┌────────

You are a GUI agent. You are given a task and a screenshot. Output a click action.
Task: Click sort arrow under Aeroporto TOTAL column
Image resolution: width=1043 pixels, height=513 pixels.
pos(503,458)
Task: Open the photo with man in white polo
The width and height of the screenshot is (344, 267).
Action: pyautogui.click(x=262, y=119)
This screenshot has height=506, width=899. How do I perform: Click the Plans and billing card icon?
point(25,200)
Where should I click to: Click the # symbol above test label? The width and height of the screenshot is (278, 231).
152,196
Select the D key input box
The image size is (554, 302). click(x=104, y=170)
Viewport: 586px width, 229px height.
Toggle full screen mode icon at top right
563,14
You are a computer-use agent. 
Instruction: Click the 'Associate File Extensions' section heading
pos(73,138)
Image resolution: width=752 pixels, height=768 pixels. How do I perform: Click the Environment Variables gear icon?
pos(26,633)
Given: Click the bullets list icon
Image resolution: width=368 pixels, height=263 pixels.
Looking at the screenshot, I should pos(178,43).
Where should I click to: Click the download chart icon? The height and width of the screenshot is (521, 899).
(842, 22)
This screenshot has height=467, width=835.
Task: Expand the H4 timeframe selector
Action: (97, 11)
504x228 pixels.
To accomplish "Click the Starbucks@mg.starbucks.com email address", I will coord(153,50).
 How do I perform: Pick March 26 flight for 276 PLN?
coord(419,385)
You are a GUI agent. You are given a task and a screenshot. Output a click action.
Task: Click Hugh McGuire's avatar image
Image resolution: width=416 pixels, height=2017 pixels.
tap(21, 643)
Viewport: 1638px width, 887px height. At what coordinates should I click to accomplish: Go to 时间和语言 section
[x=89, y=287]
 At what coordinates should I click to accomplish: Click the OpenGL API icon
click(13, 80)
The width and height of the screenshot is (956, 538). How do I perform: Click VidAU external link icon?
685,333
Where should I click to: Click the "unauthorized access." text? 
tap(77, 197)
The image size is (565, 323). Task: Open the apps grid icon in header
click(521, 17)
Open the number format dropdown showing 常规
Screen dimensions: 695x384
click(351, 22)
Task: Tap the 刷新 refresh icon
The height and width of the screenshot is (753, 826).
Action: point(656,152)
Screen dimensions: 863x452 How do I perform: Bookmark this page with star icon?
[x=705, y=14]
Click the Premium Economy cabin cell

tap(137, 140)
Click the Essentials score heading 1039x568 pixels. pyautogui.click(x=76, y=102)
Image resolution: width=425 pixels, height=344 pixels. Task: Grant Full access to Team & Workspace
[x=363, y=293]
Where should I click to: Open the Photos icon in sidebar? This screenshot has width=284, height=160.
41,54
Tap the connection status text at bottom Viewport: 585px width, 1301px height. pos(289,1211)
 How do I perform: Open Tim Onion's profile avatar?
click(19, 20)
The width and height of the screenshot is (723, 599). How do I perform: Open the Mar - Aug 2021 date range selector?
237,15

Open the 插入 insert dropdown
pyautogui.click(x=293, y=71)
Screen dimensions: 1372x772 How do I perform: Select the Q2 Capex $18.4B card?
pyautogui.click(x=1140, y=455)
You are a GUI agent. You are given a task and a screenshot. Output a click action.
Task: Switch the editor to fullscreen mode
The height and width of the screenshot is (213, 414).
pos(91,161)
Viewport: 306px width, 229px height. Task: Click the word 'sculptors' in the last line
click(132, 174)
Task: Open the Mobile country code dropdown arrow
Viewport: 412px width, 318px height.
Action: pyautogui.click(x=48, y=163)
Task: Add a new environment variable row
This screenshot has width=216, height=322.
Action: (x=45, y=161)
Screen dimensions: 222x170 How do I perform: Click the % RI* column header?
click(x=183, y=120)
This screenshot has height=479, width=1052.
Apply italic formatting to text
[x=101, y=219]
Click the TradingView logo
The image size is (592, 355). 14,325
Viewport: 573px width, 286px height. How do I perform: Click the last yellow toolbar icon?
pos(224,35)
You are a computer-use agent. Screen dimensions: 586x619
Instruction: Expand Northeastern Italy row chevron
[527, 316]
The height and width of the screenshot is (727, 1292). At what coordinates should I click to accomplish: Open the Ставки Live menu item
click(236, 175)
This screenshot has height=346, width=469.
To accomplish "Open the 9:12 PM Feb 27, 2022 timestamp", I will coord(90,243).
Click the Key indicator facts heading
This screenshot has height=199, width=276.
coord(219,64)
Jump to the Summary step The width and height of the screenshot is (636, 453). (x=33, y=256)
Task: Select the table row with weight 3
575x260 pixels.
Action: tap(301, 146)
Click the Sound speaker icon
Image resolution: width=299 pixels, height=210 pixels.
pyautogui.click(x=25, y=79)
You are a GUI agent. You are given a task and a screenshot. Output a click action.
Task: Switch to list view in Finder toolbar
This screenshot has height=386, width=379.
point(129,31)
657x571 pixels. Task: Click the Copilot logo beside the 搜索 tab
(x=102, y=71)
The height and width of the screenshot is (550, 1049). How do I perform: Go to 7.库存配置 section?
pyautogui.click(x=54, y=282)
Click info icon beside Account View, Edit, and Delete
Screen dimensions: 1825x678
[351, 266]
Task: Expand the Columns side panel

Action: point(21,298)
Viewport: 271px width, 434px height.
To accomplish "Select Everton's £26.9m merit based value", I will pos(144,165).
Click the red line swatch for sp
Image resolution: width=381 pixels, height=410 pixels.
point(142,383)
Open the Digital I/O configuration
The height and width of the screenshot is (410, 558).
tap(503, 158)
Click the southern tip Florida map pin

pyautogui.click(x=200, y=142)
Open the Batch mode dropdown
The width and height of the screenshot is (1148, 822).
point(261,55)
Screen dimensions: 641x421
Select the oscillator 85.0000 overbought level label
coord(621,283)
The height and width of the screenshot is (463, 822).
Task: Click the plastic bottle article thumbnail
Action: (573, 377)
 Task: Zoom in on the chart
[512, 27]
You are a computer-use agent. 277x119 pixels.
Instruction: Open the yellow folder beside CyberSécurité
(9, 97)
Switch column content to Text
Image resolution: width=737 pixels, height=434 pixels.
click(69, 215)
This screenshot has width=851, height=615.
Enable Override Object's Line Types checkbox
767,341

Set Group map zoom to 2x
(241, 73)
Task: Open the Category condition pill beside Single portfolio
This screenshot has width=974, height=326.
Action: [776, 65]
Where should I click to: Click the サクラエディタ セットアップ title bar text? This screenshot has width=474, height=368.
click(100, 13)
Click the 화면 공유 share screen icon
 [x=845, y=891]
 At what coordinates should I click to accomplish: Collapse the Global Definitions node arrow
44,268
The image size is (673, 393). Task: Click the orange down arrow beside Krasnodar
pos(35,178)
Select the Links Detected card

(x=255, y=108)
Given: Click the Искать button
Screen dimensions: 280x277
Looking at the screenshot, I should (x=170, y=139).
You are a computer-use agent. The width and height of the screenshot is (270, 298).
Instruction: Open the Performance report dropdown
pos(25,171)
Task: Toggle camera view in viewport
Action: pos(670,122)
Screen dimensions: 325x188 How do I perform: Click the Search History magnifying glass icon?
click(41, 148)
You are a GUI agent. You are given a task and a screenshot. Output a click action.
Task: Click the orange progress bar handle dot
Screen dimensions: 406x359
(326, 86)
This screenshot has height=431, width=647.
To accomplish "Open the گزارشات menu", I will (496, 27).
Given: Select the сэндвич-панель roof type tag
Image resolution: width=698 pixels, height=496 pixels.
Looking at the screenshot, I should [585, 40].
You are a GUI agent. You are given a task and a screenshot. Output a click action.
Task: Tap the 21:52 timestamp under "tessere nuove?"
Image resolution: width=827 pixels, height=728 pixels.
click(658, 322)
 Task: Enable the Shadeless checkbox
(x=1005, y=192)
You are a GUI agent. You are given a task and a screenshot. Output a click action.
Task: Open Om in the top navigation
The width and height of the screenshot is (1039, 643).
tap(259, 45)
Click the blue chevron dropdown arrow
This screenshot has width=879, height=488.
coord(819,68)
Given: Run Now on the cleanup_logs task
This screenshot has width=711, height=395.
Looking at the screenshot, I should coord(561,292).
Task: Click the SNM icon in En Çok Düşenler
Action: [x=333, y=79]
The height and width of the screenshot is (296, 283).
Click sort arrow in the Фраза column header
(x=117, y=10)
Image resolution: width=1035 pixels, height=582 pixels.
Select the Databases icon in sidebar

└────────

Assignment>
Go through the entries and filter for lines holding the word "under"; copy each match.

Answer space>
Task: Click sort arrow under Aeroporto TOTAL column
Task: Tap the 21:52 timestamp under "tessere nuove?"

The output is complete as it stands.